AIM OF THE TASK: Transcribe the entries from the beginning through the line containing "[x=200, y=138]", inclusive, reproducing each line character for character. Omit the pictures from your transcription.

-*-

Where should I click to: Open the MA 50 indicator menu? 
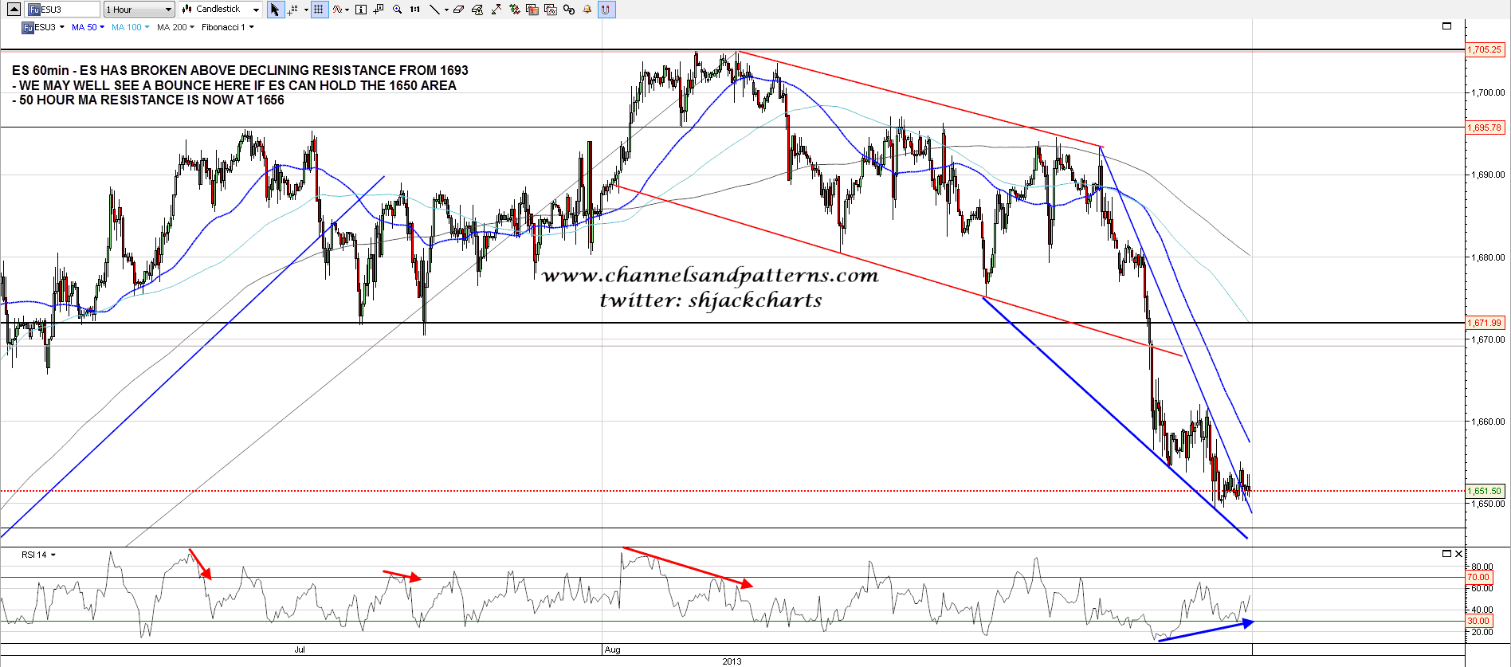tap(88, 27)
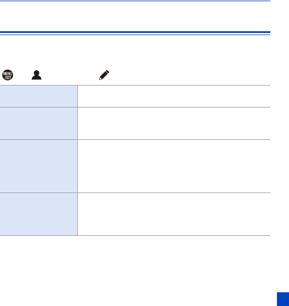Screen dimensions: 289x306
Task: Click the black pencil edit icon
Action: 104,75
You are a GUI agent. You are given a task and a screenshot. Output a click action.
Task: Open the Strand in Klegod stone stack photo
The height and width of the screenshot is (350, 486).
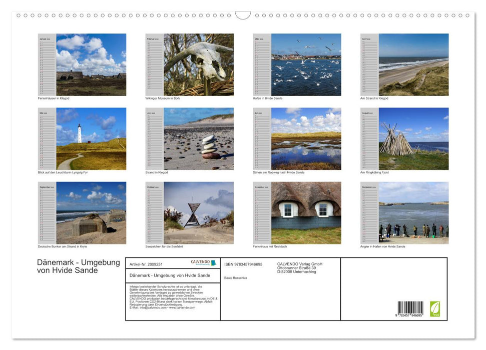[x=200, y=138]
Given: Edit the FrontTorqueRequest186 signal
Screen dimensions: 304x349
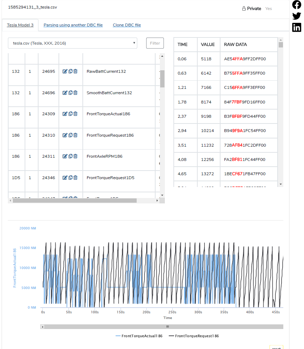Looking at the screenshot, I should tap(65, 135).
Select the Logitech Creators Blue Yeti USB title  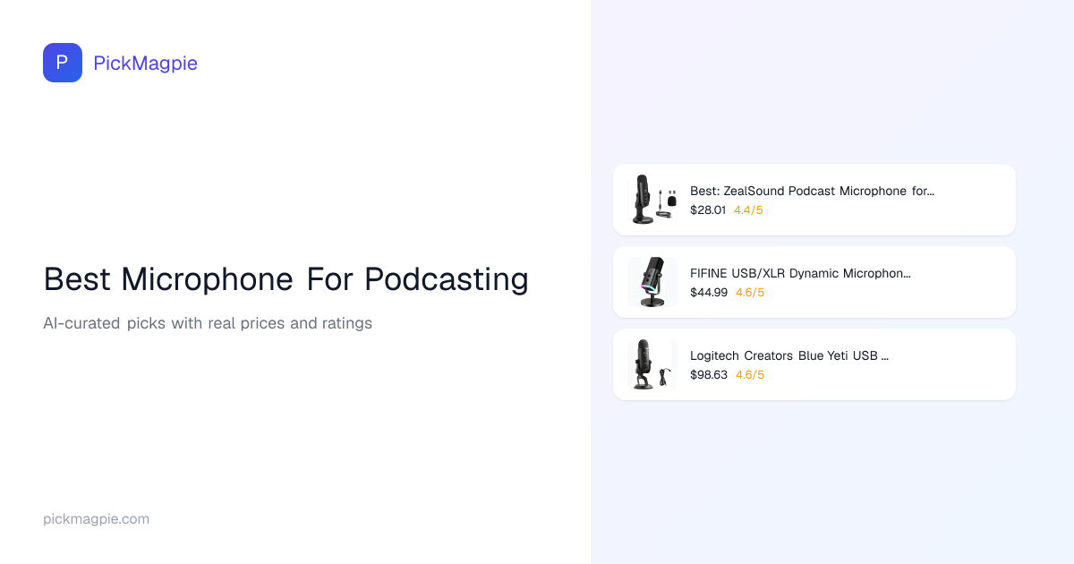pos(788,355)
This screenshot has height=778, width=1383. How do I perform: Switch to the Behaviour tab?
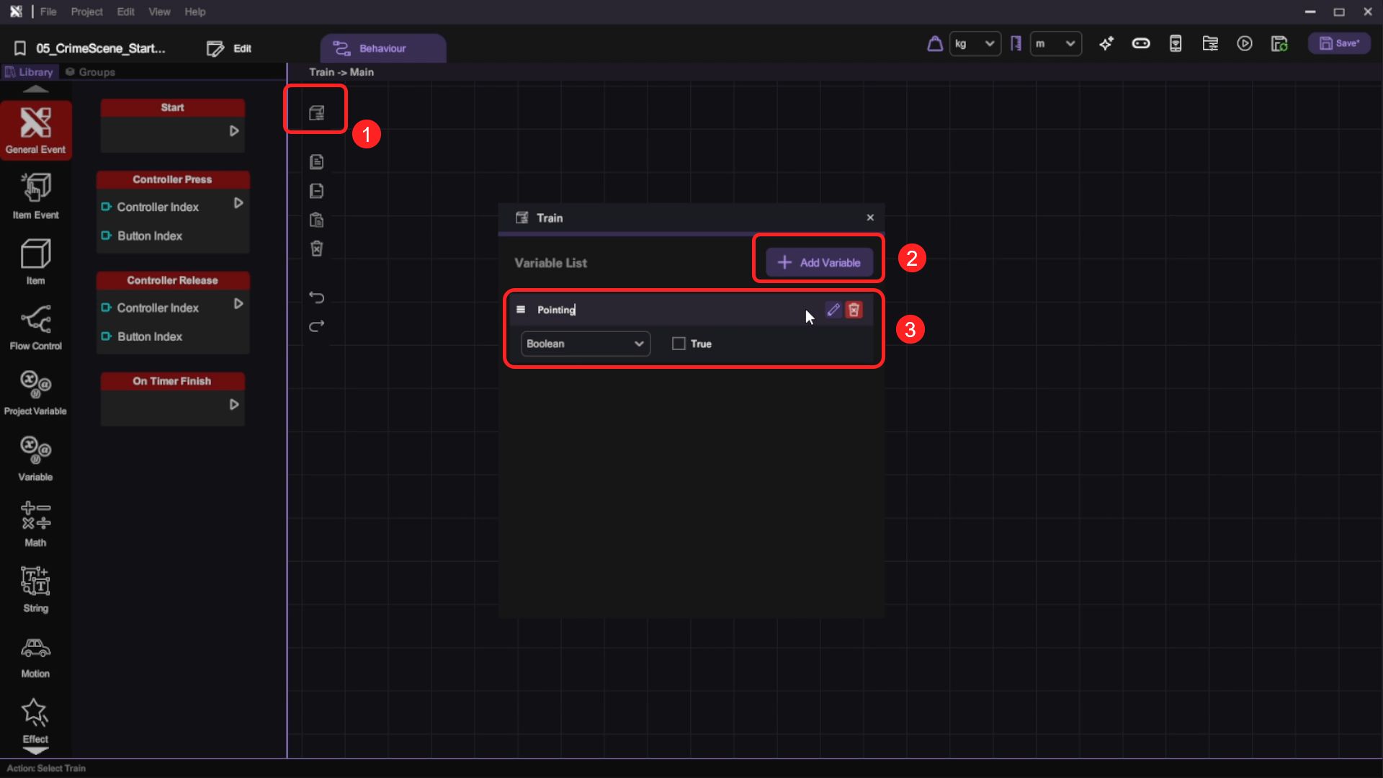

-*-

RESULT OF THIS TASK:
Where should I click to: Open the MA 50 indicator menu? 
tap(88, 27)
Screen dimensions: 289x306
Task: Click the black pencil edit icon
Action: 104,75
You are a GUI agent. You are given a task and a screenshot. Output a click action.
Task: Open the Strand in Klegod stone stack photo
The height and width of the screenshot is (350, 486).
[x=200, y=138]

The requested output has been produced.